LFLS Kaunas
- Full name: Lietuvos fizinio lavinimosi sąjunga
- Nickname: kanarėlės (canaries)
- Founded: September 15, 1920
- Dissolved: 1945
| Home colours | Away colours |

= LFLS Kaunas =

LFLS Kaunas, or Lietuvos Fizinio Lavinimosi Sąjunga Kaunas, was a Lithuanian football club based in Kaunas in the years between World War I and World War II during Lithuania's first period of modern independence. The club was founded in 1919 and was a multicultural squad, which featured four Lithuanians, four Germans, and one player each of English, Jewish, and Serbian descent. It represented Lietuvos fizinio lavinimosi sąjunga (English: Lithuanian physical education union). The club installed the first football field and built the first stadium in Kaunas, published the first Lithuanian sports newspaper ("Lietuvos Sportas", since 1922) and established the Lithuanian football league in 1924. LFLS second team was the only Lithuanian football club's second team which played in the top division during interbellum. It even won third place in 1922.

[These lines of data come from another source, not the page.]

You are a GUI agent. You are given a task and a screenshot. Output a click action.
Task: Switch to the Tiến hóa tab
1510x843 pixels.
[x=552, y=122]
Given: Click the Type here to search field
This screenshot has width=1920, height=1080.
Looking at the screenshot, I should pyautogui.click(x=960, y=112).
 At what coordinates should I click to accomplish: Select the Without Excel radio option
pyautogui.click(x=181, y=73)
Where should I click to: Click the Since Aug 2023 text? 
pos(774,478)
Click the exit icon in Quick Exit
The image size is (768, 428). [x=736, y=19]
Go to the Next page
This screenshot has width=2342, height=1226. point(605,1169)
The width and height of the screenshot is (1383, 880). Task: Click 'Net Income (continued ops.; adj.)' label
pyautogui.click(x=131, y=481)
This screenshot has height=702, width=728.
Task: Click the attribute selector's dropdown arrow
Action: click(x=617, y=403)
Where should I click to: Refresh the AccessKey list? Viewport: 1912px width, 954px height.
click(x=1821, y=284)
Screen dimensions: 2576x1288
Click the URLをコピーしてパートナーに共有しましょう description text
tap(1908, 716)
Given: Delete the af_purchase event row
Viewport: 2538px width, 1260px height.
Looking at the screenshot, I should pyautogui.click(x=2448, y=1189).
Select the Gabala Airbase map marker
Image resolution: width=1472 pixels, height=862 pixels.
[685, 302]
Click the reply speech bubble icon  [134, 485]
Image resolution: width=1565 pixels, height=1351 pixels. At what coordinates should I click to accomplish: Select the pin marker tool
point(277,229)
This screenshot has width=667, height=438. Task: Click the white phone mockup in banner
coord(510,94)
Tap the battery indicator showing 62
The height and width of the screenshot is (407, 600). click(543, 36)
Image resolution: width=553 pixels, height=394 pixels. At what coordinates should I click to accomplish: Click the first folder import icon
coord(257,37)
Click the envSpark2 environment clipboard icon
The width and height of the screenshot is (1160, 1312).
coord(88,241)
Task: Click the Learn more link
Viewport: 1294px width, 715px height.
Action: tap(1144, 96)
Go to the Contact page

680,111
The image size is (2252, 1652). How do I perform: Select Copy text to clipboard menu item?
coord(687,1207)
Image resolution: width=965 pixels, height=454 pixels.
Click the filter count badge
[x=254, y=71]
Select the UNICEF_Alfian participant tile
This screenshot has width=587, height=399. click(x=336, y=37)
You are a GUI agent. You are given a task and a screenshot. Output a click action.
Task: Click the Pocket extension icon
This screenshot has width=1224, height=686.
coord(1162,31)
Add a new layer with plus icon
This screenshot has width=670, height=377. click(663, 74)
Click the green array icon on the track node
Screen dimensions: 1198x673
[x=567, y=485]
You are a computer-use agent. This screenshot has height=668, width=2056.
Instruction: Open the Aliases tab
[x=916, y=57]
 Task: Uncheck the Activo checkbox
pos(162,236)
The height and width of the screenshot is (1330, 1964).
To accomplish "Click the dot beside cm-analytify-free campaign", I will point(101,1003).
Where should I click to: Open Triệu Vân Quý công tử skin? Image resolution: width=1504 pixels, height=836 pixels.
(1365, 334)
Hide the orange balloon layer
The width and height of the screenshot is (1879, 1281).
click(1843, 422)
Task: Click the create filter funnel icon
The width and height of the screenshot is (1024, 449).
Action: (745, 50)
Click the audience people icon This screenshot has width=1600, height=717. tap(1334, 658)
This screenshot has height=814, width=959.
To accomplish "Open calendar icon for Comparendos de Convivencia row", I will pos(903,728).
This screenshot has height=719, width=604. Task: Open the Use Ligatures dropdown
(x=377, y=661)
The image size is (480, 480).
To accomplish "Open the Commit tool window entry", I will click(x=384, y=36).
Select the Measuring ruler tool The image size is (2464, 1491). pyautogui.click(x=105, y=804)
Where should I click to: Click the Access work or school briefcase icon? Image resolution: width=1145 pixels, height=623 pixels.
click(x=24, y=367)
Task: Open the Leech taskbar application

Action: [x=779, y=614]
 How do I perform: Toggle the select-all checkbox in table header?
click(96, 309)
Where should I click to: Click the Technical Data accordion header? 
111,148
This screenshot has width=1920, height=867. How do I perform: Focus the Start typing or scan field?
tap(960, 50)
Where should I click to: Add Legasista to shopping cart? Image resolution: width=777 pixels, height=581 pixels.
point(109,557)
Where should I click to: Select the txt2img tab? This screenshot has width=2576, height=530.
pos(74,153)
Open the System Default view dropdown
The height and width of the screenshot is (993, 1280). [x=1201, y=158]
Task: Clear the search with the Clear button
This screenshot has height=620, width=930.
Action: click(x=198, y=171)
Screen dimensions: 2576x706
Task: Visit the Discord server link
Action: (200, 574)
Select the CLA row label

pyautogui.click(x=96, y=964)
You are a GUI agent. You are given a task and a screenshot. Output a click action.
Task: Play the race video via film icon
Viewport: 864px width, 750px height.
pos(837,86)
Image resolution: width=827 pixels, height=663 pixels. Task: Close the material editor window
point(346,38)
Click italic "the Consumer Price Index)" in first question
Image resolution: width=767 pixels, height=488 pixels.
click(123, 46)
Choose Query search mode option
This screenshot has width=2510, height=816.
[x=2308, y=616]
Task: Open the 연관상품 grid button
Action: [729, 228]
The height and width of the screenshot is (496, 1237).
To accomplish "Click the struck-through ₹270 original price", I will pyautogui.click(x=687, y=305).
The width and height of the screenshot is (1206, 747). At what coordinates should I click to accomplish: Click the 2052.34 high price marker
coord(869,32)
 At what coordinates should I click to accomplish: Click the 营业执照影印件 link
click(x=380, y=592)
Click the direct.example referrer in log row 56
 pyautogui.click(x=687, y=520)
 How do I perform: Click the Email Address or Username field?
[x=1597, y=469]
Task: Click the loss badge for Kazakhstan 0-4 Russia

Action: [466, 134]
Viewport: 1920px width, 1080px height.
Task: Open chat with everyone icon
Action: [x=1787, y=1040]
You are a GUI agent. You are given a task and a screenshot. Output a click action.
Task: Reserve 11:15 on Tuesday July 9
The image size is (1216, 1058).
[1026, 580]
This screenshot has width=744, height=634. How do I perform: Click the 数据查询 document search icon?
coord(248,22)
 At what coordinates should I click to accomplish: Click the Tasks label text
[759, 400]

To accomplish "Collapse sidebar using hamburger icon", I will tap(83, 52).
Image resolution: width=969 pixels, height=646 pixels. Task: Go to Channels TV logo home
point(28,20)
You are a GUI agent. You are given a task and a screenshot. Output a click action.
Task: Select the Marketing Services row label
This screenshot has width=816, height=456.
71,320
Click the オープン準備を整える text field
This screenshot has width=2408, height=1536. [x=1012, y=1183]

LFLS Kaunas won four titles in the A Lyga during the interwar period, including the league's first two championships. The club won another league title in 1942, but was dissolved in 1945. It was resurrected for a short time in 1997, but soon it was dissolved again.

== International games ==

| Opponent | Result | Location | Date |
|---|---|---|---|
| LAT YMCA Riga | 0:4 | Kaunas | 1922-06-08 |
| GER Ostas Eydtkuhnen | 1:3 | Kaunas | 1922 |
| LAT LSB Riga | 1:0 | Riga | 1922 |
| EST Tallinn JK | 1:7 | Kaunas | 1922 |
| LAT Riga FK | 1:8 | Riga | 1929 |
| GER VFB | 2:4 | Kaunas | 1929 |
| ESP Europa Barcelona | 2:4 | Kaunas | 1930 |
| AUT Wiener AC | 1:10 | Kaunas | 1931 |
| LAT Riga Vanderer | 7:0 | Kaunas | 1934 |
| AUT FAC Wien | 1:1 | Lithuania | 1937 |
| EST Tallinn JK | 6:4 | Tallinn | 1937 |
| EST Sport Tallinn | 0:0 | Tallinn | 1937 |
| PAL Hapoel Eretz Israel | 1:2 | Kaunas | 1937 |

== Achievements ==
- Lithuanian Championship
  - Winners (5): 1922, 1923, 1927, 1932, 1942
  - Runners-up (6): 1928, 1929, 1930, 1933, 1934, 1936
  - Third places (2): 1924, 1936–1937
- Winner of Kooperacijos (Cooperation) Cup (1924)
- Bronze of Lithuanian National Olympics (1938)

== Sources ==
- Algird Fugalewitsch, Eine vergleichende Darstellung der deutschen Sportvereine des Memelgebietes und den Sportvereinen der deutschen Minderheit in Litauen von 1918 bis 1945 (A Comparative Study of German Sport Associations of the Baltics and of the German Minority in Lithuania from 1918 to 1945), Master's Thesis for Christian Albrechts University, Kiel, Germany (1995).